── RECORD LIST ──

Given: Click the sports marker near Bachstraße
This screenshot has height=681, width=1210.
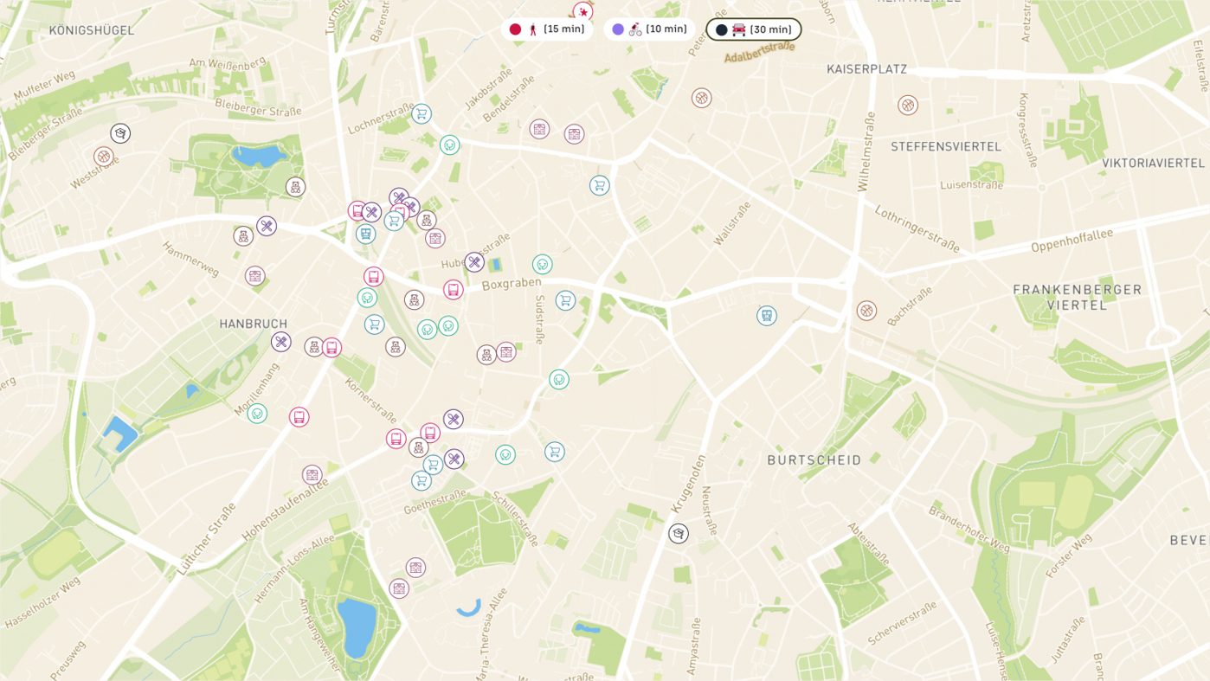Looking at the screenshot, I should 866,311.
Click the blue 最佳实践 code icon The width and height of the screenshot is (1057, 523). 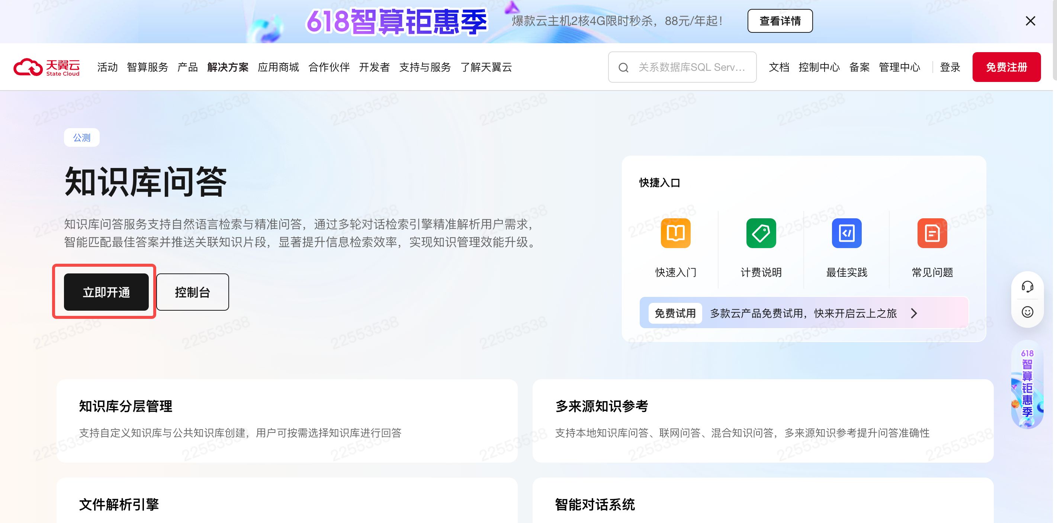click(x=846, y=233)

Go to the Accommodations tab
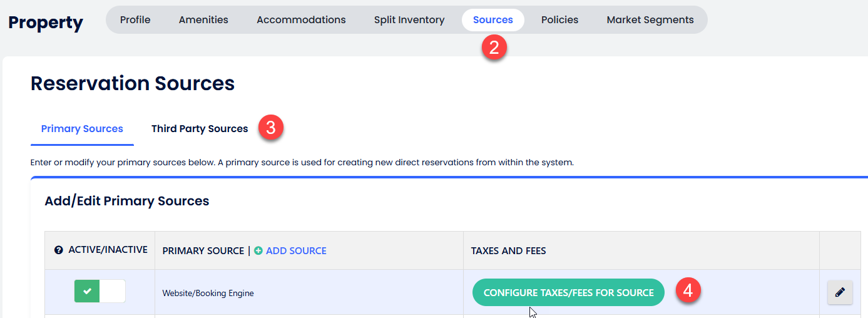pos(301,20)
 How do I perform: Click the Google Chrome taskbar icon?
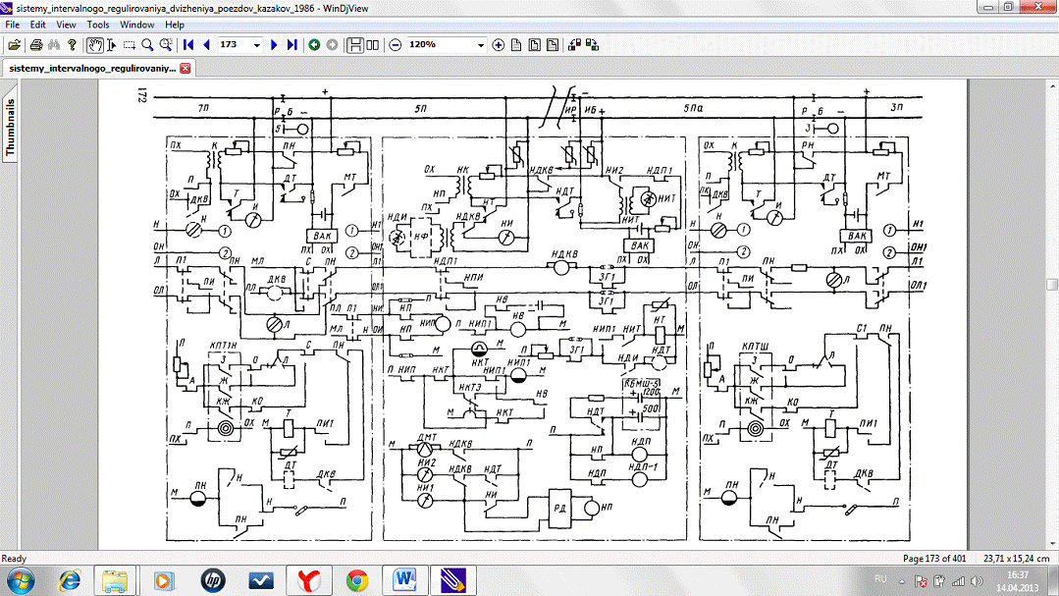click(356, 579)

───

● WHAT IS BEING ASKED: Reproduce everything from the line containing "Go to the Accommodations tab" down to the end of the records, omitting the pictures.

● EXPECTED OUTPUT:
Go to the Accommodations tab
pos(301,20)
 How do I perform: Click the Google Chrome taskbar icon?
click(356, 579)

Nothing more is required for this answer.